I am having so much trouble trying to figure out why this password_verify isnt working. I wanted to have a basic hash in my user table for passwords. I can save them just fine from the addadmin.php but when I try to login I cant get anything but incorrect username or password. I have been at this for hours and maybe its because im so tired and doing college work at 2 AM, but a pair of fresh eyes may help. Is there something im missing?
addadmin.php
left out unimportant stuff
<body>
<div class="container">
<div class="row" style="height: 50px;"></div>
<div class="row">
<div class="col-2"></div>
<div class="col-8">
<div class="panel" style="width: 100%;">
<div class="paneltitle">
<h3 class="panelupdatetitle">Add an UltraCollective Administrator<h3>
</div>
<div class="panelbackground">
<?php
include "db.php";
if(isset($_POST["submit"])) {
$password = $_POST['pwd'];
$hashed_password = password_hash($password, PASSWORD_DEFAULT);
$sql = "INSERT INTO tbladmin (uname, pwd, creator)

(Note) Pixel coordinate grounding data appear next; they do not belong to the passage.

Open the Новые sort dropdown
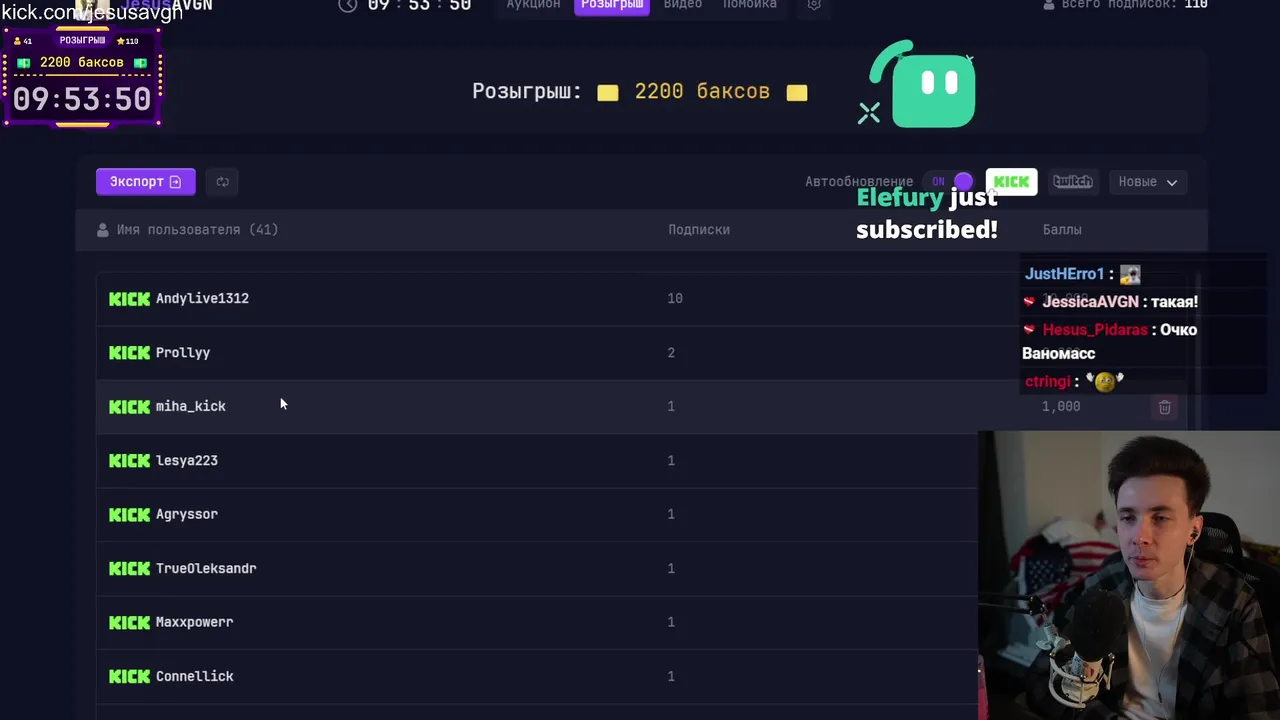This screenshot has height=720, width=1280. pyautogui.click(x=1148, y=181)
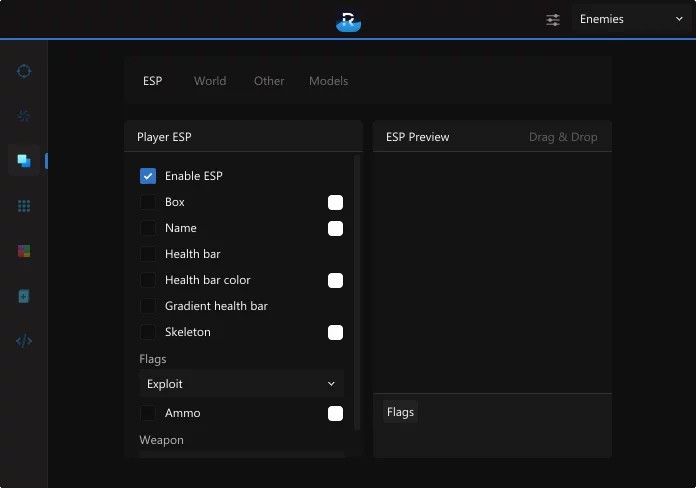
Task: Toggle the Health bar checkbox
Action: [148, 254]
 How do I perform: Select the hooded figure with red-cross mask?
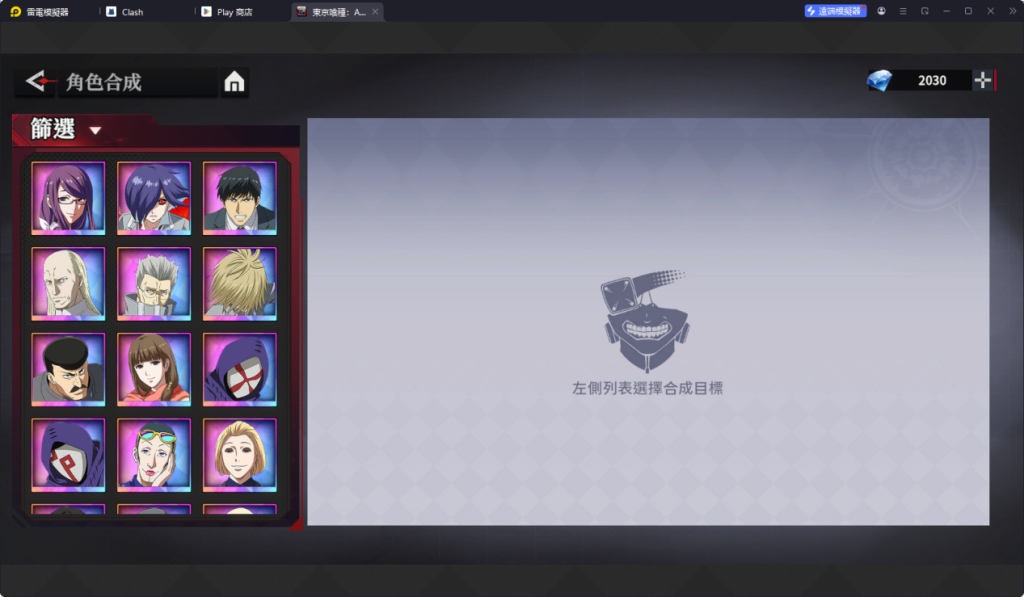240,369
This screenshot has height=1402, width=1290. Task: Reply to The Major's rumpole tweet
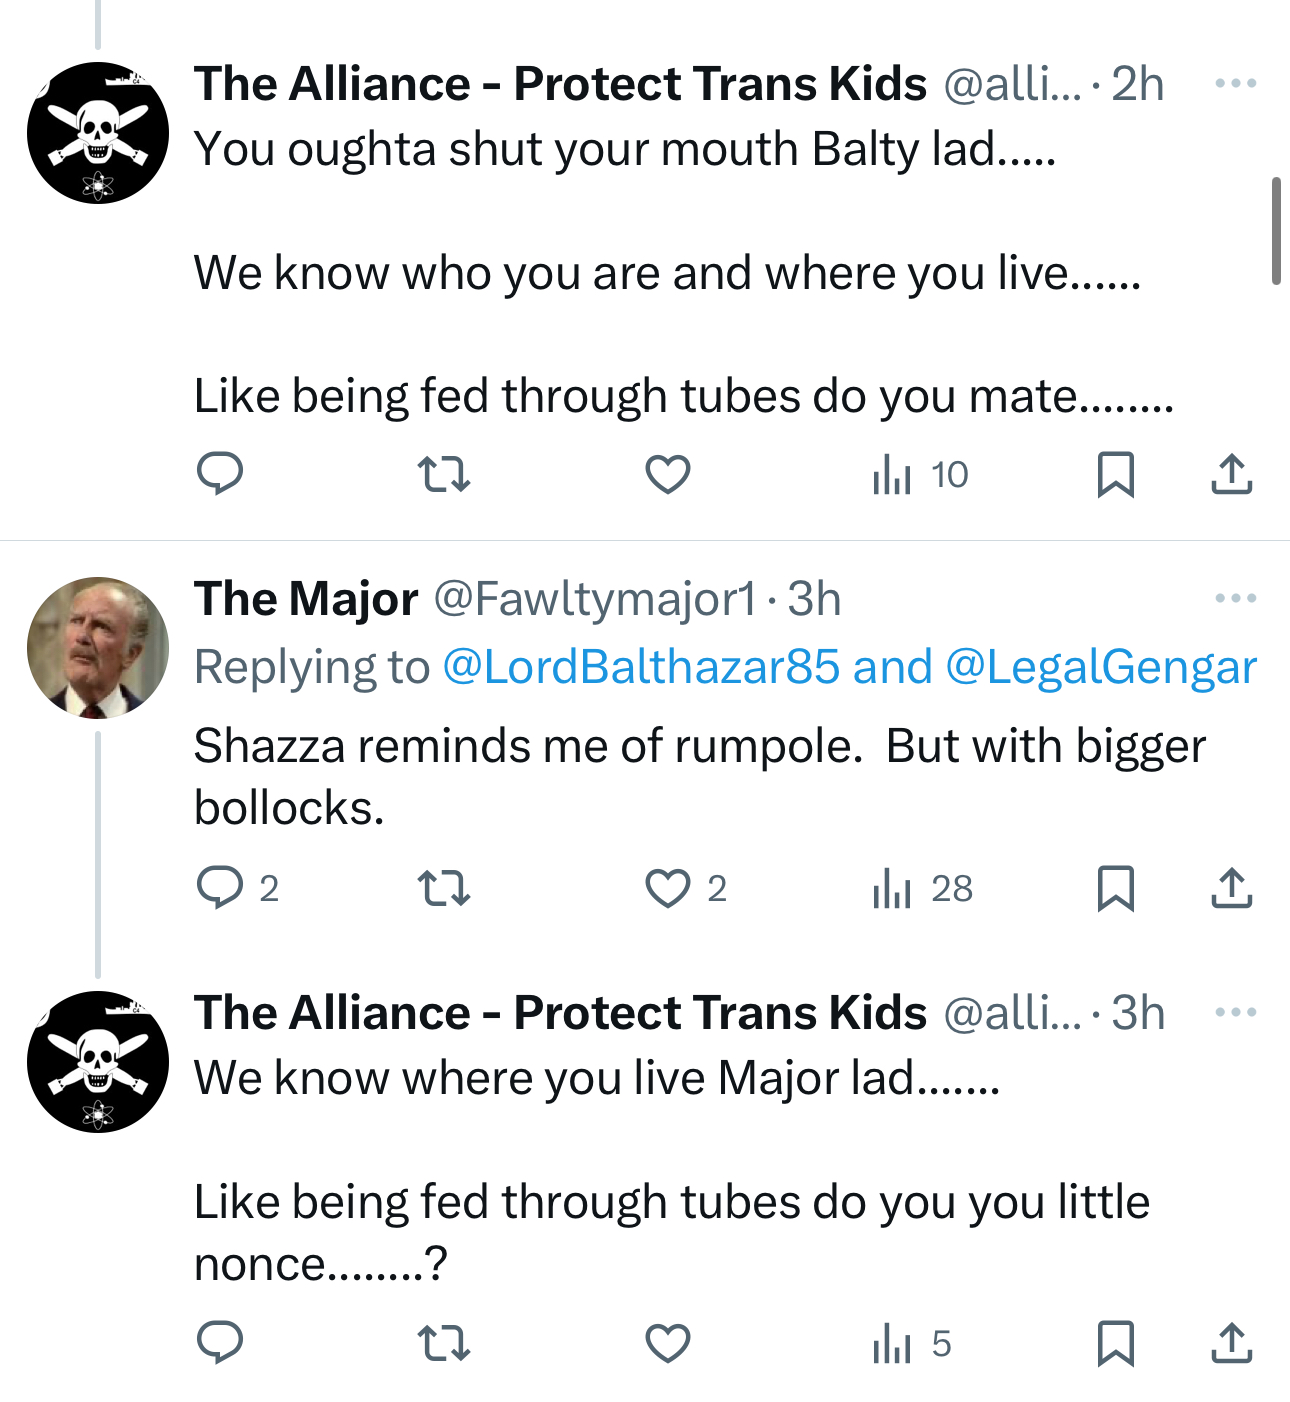[220, 888]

VALUES ('".$_POST["username"]."','$hashed_password','$uname')";
if(mysqli_query($con, $sql)) {
$error = "New admin added!";
}
else {
$error = "Error: " . $sql . "<br>" . mysqli_error($con);
}
}
?>
<form action="addadmin.php" method="POST">
<div class="container">
<div class="row">
<?php
echo"$error";
?>
</div>
<div class="row">
<label class="panelupdatecontent">Username</label>
</div>
<div class="row">
<input type="text" id="uname" name="username" style="width: 50%;">
</div>
<div class="row">
<label class="panelupdatecontent">Password</label>
</div>
<div class="row">
<input type="password" id="pwd" name="password" style="width: 50%;">
</div>
<div class="row" style="height: 25px;"></div>
<div class="row">
<div class="col 5">
<button type="submit" name="submit">Add Admin</button>
</div>
</div>
<div class="row" style="height: 25px;"></div>
</div>
</form>
</div>
</div>
</div>
</div>
</div>
</body>
</html>
login.php from index.php POST
<?php
session_start();
include_once 'functions/db.php';
$uname = $_POST['uname'];
$pwd = $_POST['pwd'];
$uname = trim($_POST['uname']);
$pwd = trim($_POST['pwd']);
$query = "SELECT * FROM tbladmin WHERE uname = '$uname'";
$result = mysqli_query($con, $query) or die ("Verification error");
$array = mysqli_fetch_array($result);
if ($result == 1) {
$query2 = "SELECT pwd FROM tbladmin WHERE uname = '$uname'";
$result2 = mysqli_query($con, $query2);
while ($row = mysqli_fetch_assoc($result2)) {
$hash = $row['pwd'];
if (password_verify($pwd, $hash)) {
if ($array['uname'] == $uname){
$_SESSION['uname'] = $uname;
header("Location: home.php");
}
else{
echo '<script language="javascript">';
echo 'alert("Incorrect username or password")';
echo '</script>';
echo '<meta http-equiv="refresh" content="0;url=index.php" />';
}
}
else {
if (password_verify($pwd, $hash) == 1) {
echo "true";
echo "<br>";
}
else {
echo "false";
echo "<br>";
}
**THIS IS WHERE I END UP**
echo $hash;
echo "<br>";
echo "<br>";
echo '<script language="javascript">';
echo 'alert("Incorrect username or password")';
echo '</script>';
//echo '<meta http-equiv="refresh" content="0;url=index.php" />';
}
}
}
else {
//no user?
echo '<script language="javascript">';
echo 'alert("Incorrect username or password")';
echo '</script>';
echo '<meta http-equiv="refresh" content="0;url=index.php" />';
}
?>